Patients diagnosed with BPPV between January 1, 2007 and December 31, 2012 were recruited from the National Health Insurance Research Database in Taiwan. We further identified those who had undergone dental procedures within 1 month and within 3 months before the first diagnosis date of BPPV. We also identified the comorbidities of the patients with BPPV, including head trauma, osteoporosis, migraine, hypertension, diabetes, hyperlipidemia and stroke. These variables were then compared to those in age- and gender-matched controls.

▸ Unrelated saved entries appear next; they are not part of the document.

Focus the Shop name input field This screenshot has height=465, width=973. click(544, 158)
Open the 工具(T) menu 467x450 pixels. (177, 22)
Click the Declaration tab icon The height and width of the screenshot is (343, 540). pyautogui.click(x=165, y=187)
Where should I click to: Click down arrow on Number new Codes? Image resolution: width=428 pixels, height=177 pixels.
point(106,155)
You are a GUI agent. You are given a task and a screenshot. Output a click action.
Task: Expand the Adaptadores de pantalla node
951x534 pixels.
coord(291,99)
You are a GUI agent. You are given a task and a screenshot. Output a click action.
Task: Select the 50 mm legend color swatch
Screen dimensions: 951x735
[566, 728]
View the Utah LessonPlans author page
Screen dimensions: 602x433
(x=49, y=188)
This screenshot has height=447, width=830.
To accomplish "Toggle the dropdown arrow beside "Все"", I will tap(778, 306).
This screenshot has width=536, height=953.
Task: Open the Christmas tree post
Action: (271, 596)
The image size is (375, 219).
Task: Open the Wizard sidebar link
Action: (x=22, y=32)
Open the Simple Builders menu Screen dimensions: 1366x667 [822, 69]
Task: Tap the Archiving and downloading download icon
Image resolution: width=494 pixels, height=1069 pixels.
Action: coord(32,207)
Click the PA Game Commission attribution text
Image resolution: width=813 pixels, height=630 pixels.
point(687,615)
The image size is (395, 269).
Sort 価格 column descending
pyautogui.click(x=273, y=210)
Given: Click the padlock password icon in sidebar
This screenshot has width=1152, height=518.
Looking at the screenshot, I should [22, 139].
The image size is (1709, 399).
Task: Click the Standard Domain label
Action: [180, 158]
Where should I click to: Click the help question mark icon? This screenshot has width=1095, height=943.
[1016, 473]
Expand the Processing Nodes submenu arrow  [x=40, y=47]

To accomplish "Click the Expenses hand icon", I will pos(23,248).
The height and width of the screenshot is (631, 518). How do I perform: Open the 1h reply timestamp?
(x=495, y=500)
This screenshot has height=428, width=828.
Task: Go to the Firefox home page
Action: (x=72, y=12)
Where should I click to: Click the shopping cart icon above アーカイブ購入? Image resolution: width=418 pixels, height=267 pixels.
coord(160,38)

In total, 768 patients with BPPV and 1536 age- and gender-matched controls were recruited. In the BPPV group, 9.2% of the patients had undergone dental procedures within 1 month before the diagnosis of BPPV. In contrast, only 5.5% of the controls had undergone dental treatment within 1 month before the date at which they were identified (P = 0.001). After adjustments for demographic factors and comorbidities, recent exposure to dental procedures was positively associated with BPPV (adjusted odds ratio 1.77; 95% confidence interval 1.27-2.47). This association was still significant if we expanded the time period from 1 month to 3 months (adjusted odds ratio 1.77; 95% confidence interval 1.39-2.26).
Our results demonstrated a correlation between dental procedures and BPPV. The specialists who treat patients with BPPV should consider dental procedures to be a risk factor, and dentists should recognize BPPV as a possible complication of dental treatment.